Cakes From Around The World – Book review
Cakes from Around The World Julie Duff
Grubb Street £14.99
ISBN 978-1-906502-44-7
Julie Duff's second book, Cakes from Around the World, is a great title for a heavily pregnant woman to read shortly before going off on maternity leave to do coffee mornings and eat cake for a few months.
But while this is definitely a book aimed at the consumer market, the increasing prevalence of tea shops and small independent delis and cafés serving cakes means it could happily serve a much wider audience in the professional kitchen.
There are large cakes, small cakes, plain cakes, fancy cakes, light cakes, rich cakes, fruit cakes, spicy cakes, coffee cakes, layered cakes and, of course, chocolate cakes. And it doesn't end there: biscuits, streusels, cheesecakes, parkins, muffins and gingerbreads are also covered.
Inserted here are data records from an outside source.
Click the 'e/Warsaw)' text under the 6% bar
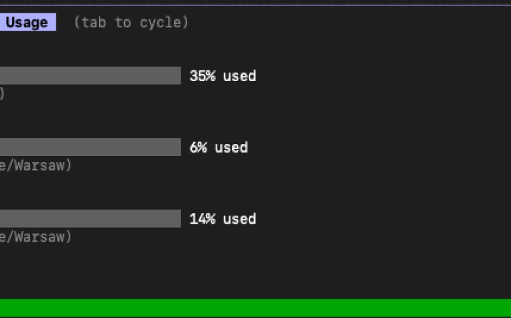This screenshot has height=318, width=511. [35, 165]
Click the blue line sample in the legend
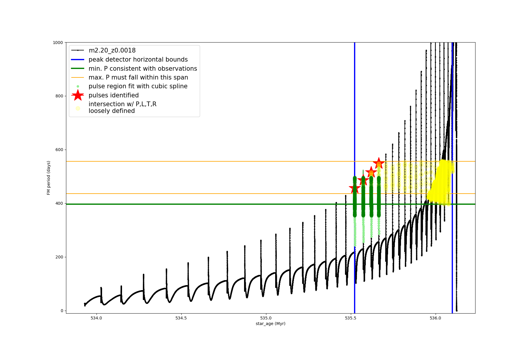 click(x=78, y=60)
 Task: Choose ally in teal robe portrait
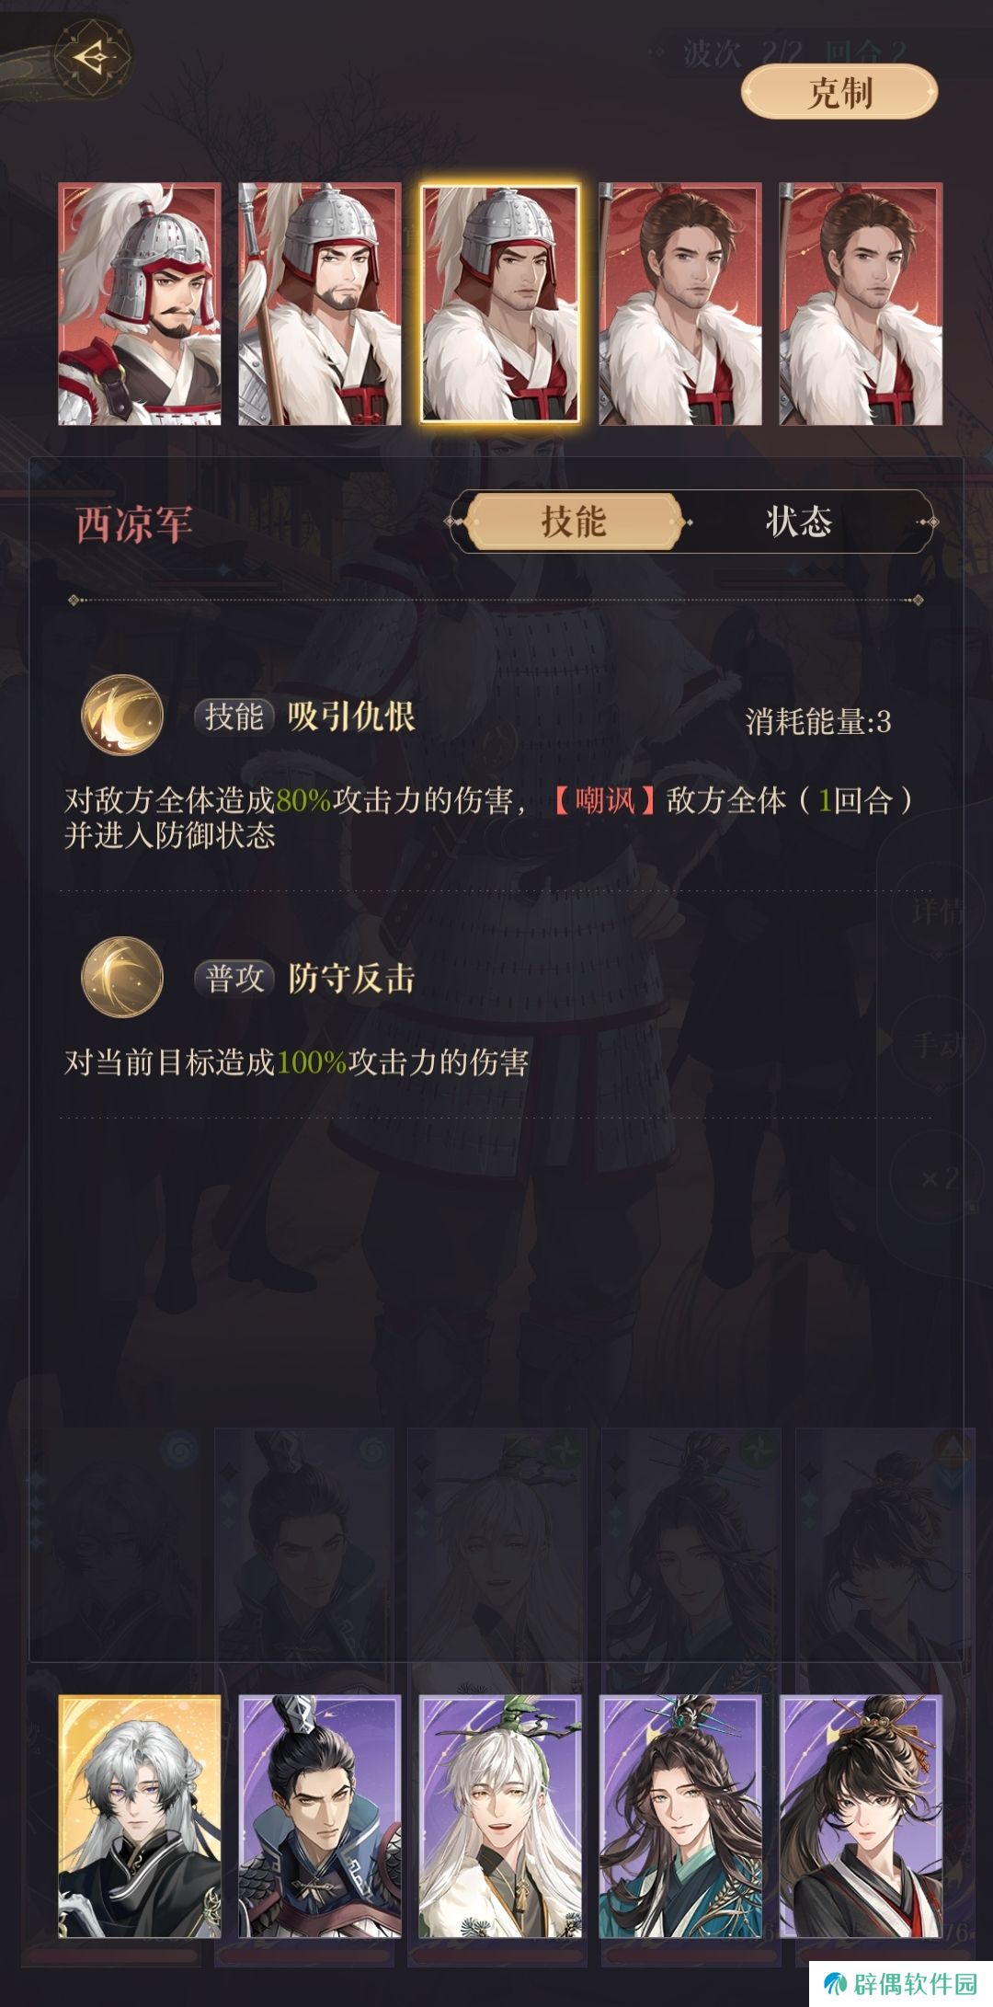680,1818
Duff has spent the last four years - since the publication of her first book Cakes Regional and Traditional - researching recipes from Europe, the Middle East, the USA, the Far East, Latin America, South Africa and even Iceland.
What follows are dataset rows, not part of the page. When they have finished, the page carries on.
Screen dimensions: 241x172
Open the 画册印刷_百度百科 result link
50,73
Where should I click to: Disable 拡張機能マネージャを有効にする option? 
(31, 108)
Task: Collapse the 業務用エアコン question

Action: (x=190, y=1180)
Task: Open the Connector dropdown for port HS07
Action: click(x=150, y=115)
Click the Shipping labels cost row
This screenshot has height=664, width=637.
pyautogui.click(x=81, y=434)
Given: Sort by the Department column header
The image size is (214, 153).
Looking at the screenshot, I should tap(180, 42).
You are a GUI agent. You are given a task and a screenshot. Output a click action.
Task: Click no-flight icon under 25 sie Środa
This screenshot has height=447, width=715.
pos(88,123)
The most intriguing of these must surely be tomato soup cake from Canada, which does indeed include a tin of the condensed broth in the recipe; cardamom cream cake from Pakistan, which Duff describes as a heavily scented sponge; or perhaps even the Irish gur cake, originally a peasant dish created to use up day-old bread and cakes.
But as well as the more unusual, there are also the stalwarts, from Swiss roll and Victoria sandwich to sachertorte, pavlova and Mississippi mud pie.
Peppered with simple, unpretentious pictures, this is actually more of an anthology of cakes, with each country's national dish covered and more to boot. Plenty to keep my coffee morning compatriots happy and more than a few café owners inspired too.